Task prompt.
Print the line containing "Task: Click the Login breadcrumb label" and all lines after it to the end of the records below, exactly as written. No pictures.

Available records.
──────────
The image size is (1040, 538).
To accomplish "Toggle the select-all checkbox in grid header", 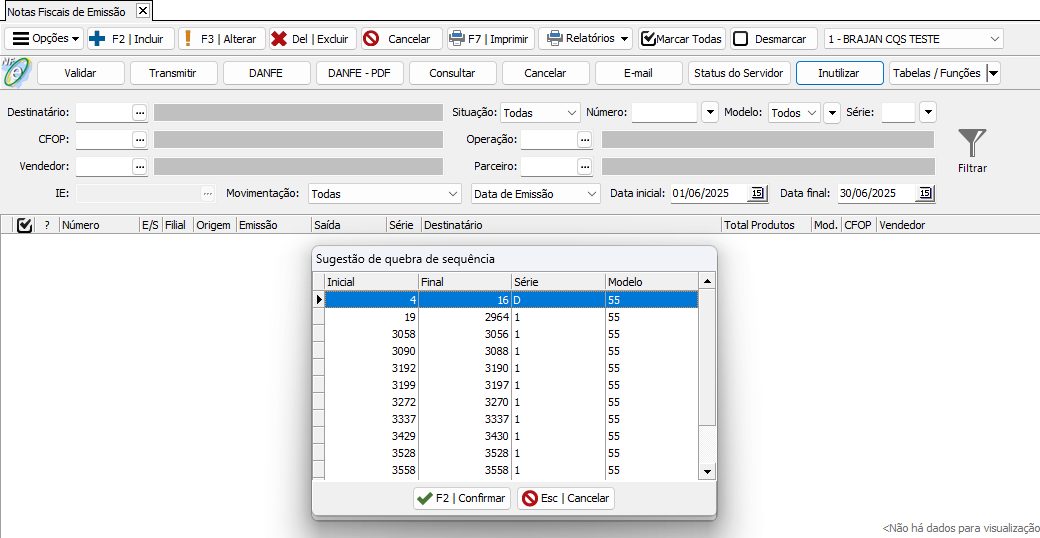I will tap(25, 225).
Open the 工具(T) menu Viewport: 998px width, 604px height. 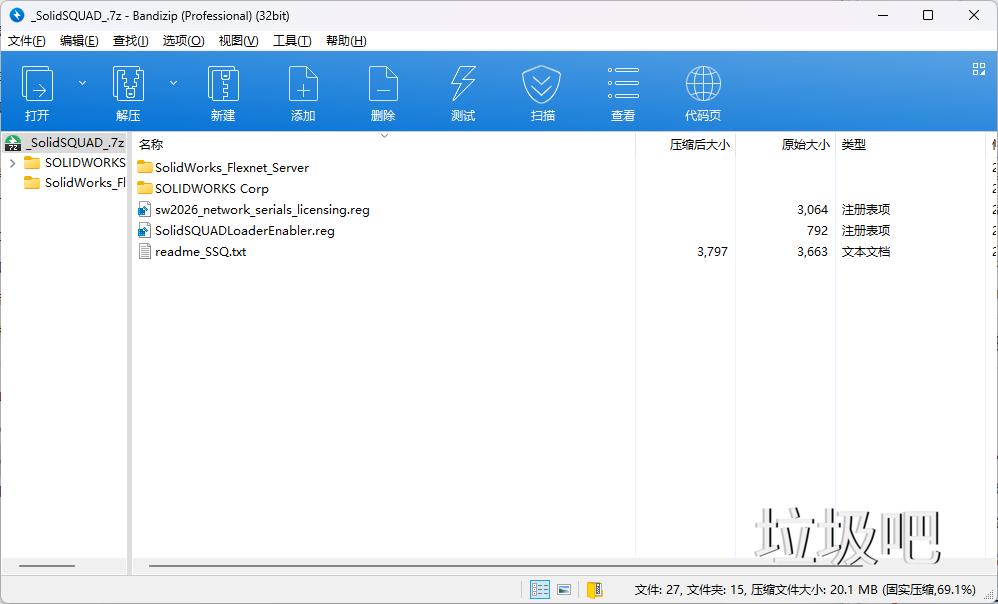point(292,41)
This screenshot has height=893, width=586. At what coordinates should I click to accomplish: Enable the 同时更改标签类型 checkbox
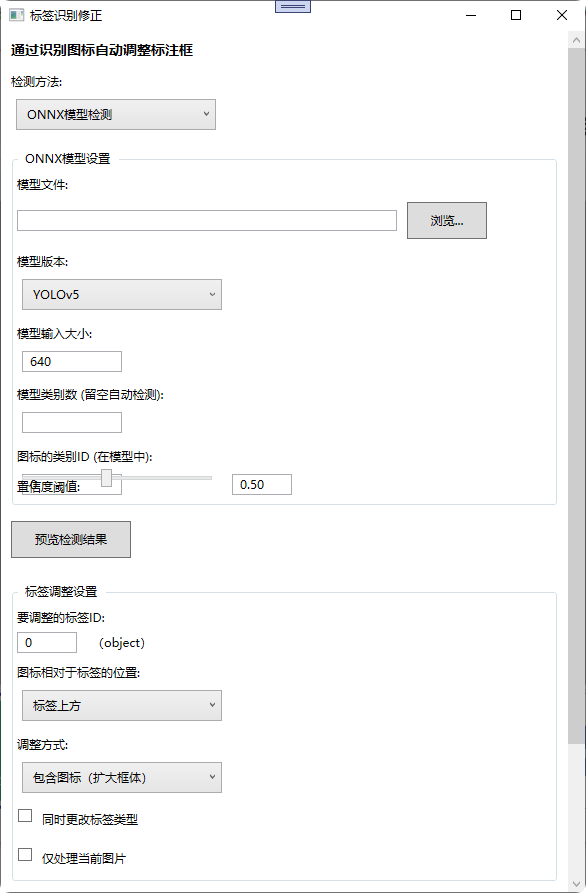point(24,815)
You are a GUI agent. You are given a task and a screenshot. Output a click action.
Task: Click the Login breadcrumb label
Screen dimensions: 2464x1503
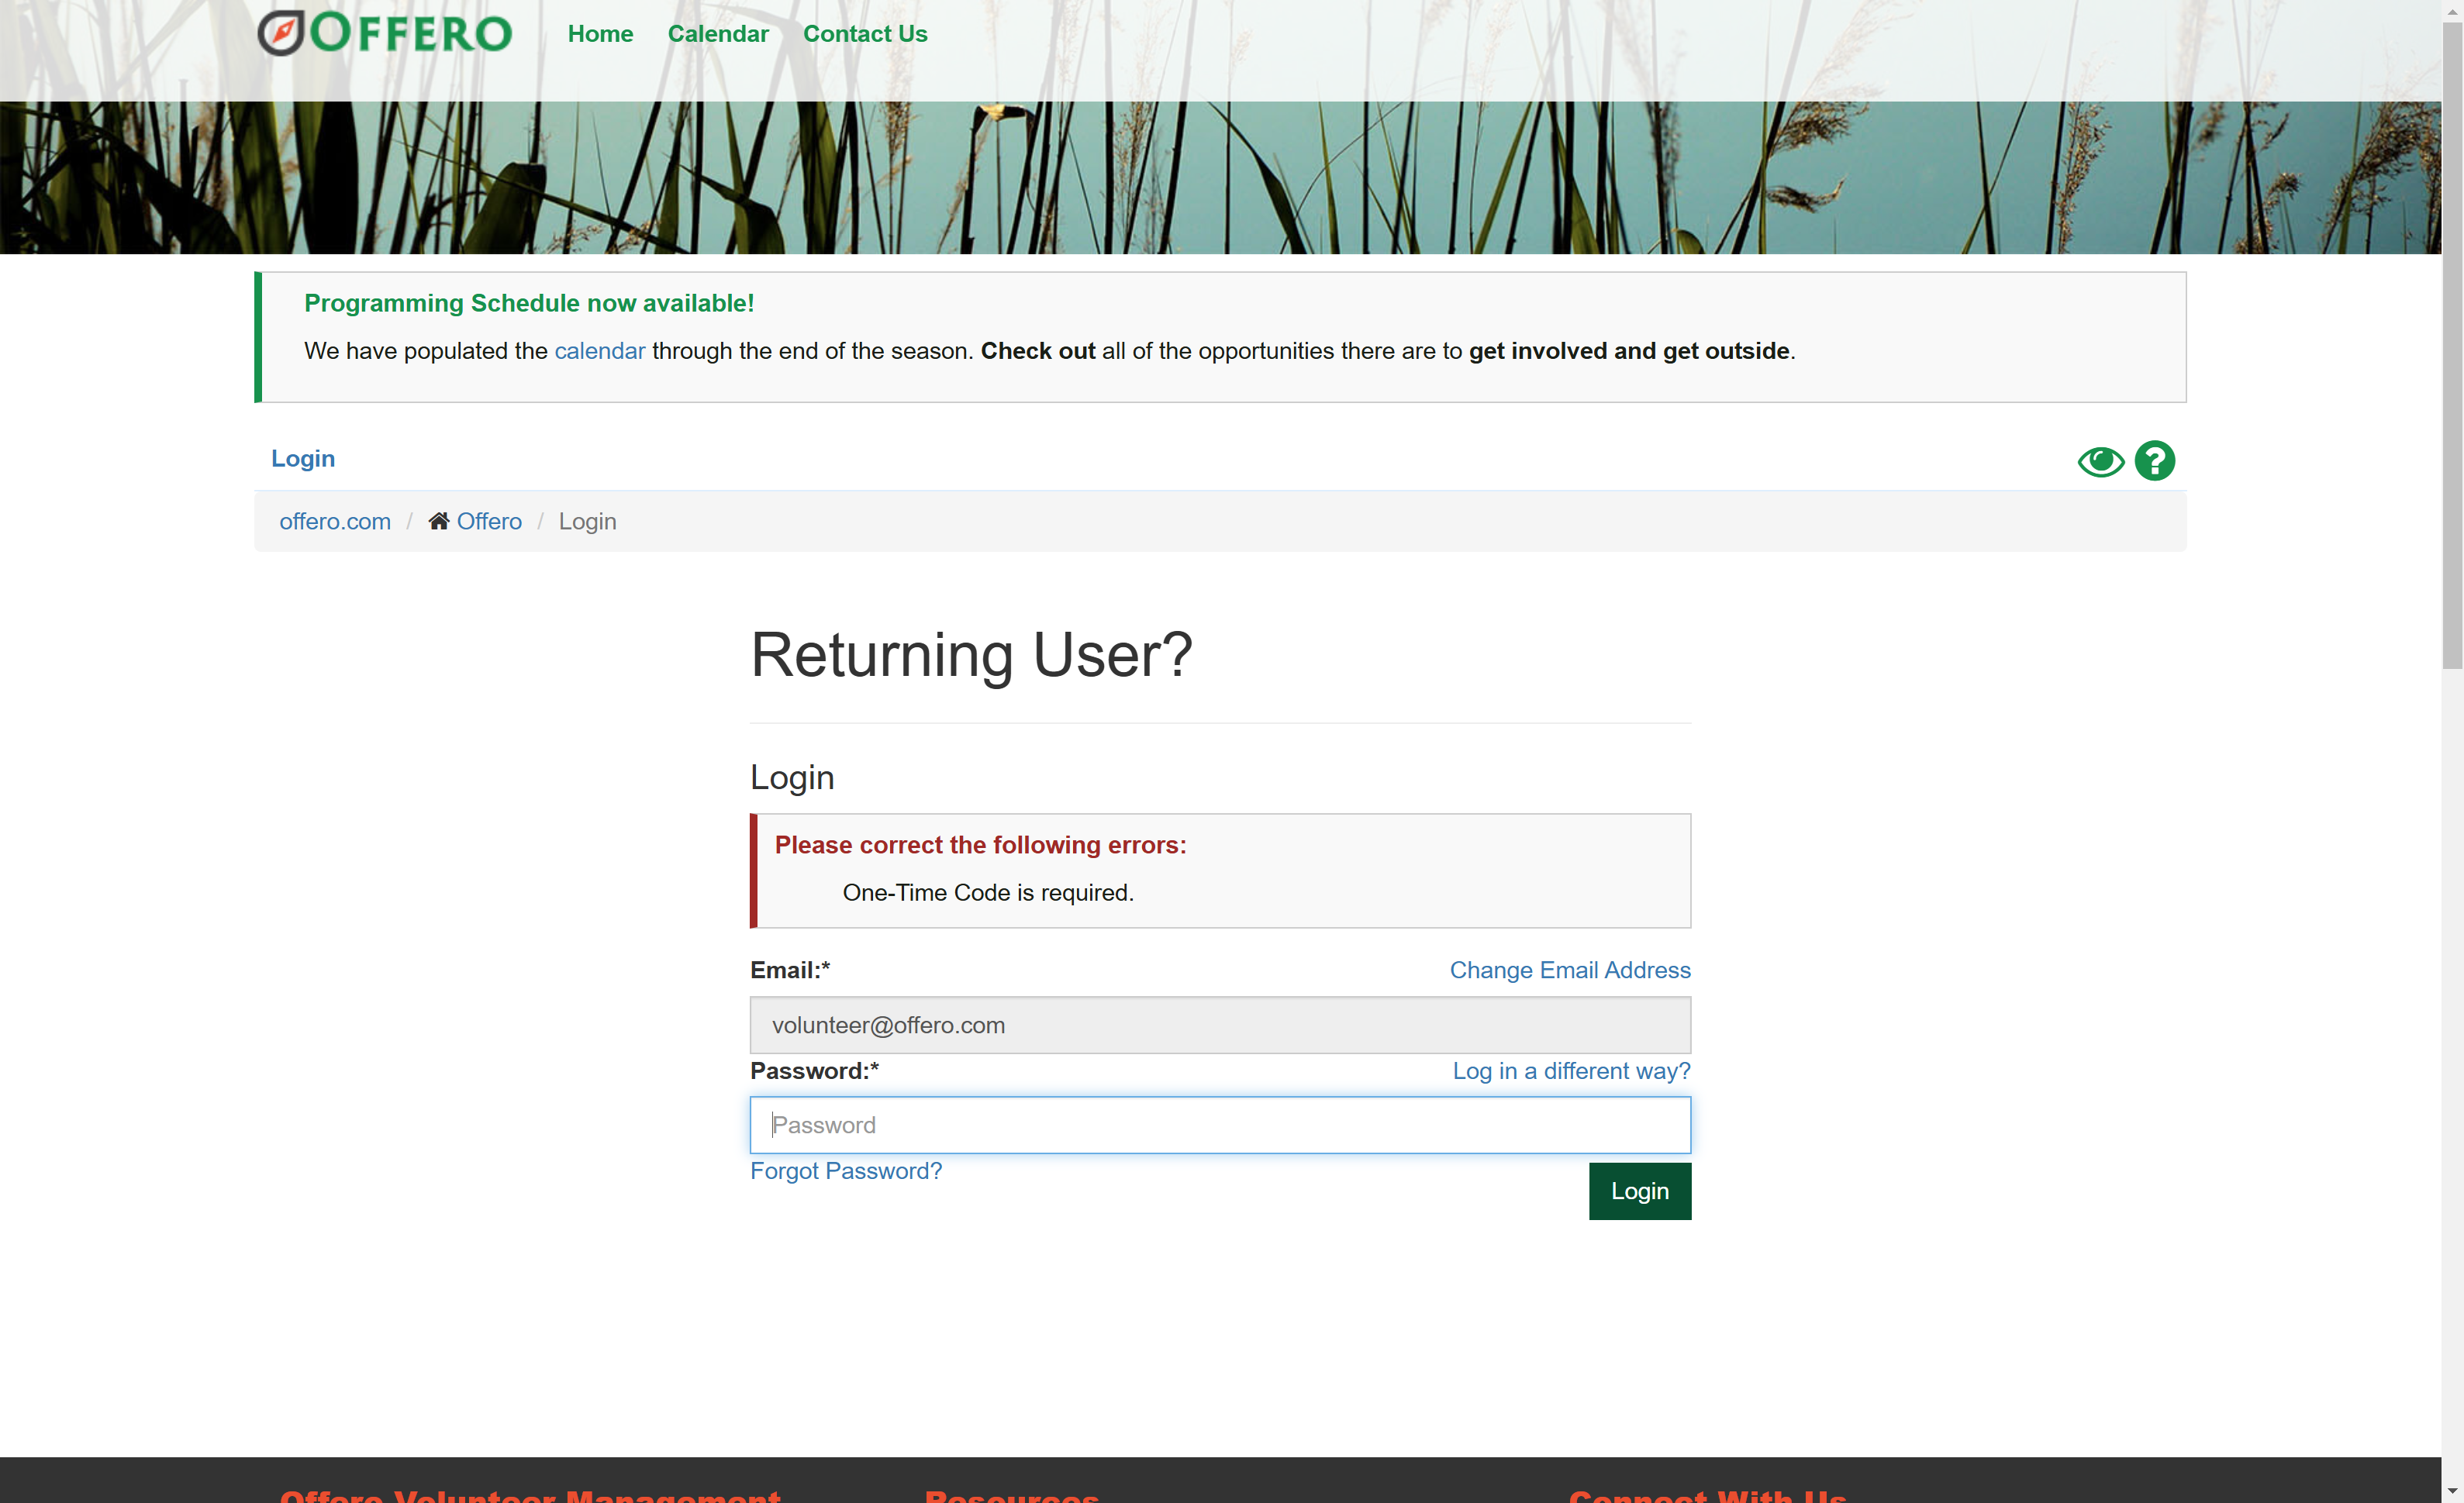tap(588, 521)
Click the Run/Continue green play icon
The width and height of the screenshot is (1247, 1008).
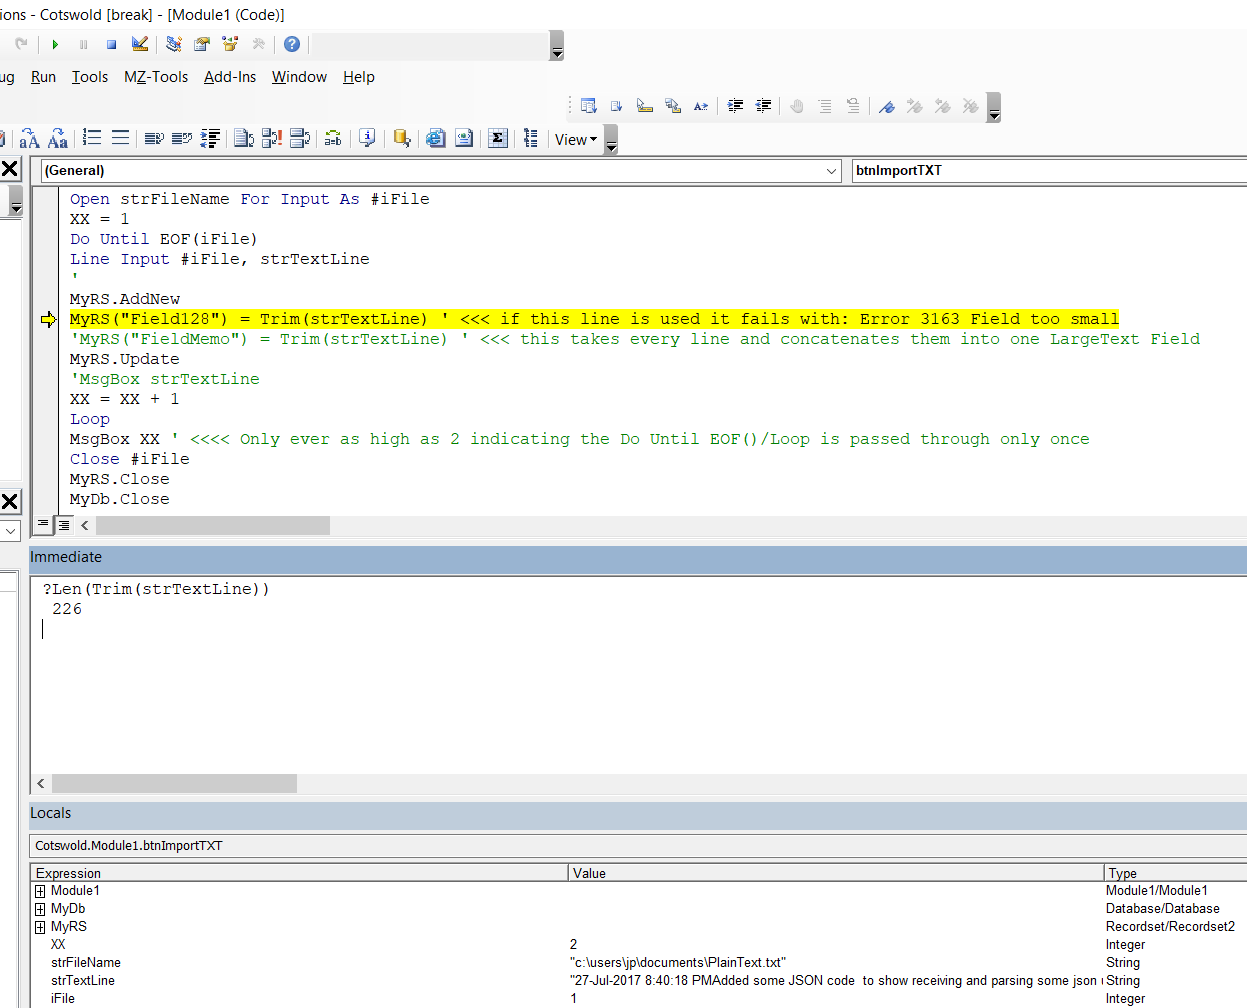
──────────
Exercise response.
Task: Click the Login breadcrumb label
Screen dimensions: 2464x1503
tap(588, 521)
Click the Run/Continue green play icon
The width and height of the screenshot is (1247, 1008).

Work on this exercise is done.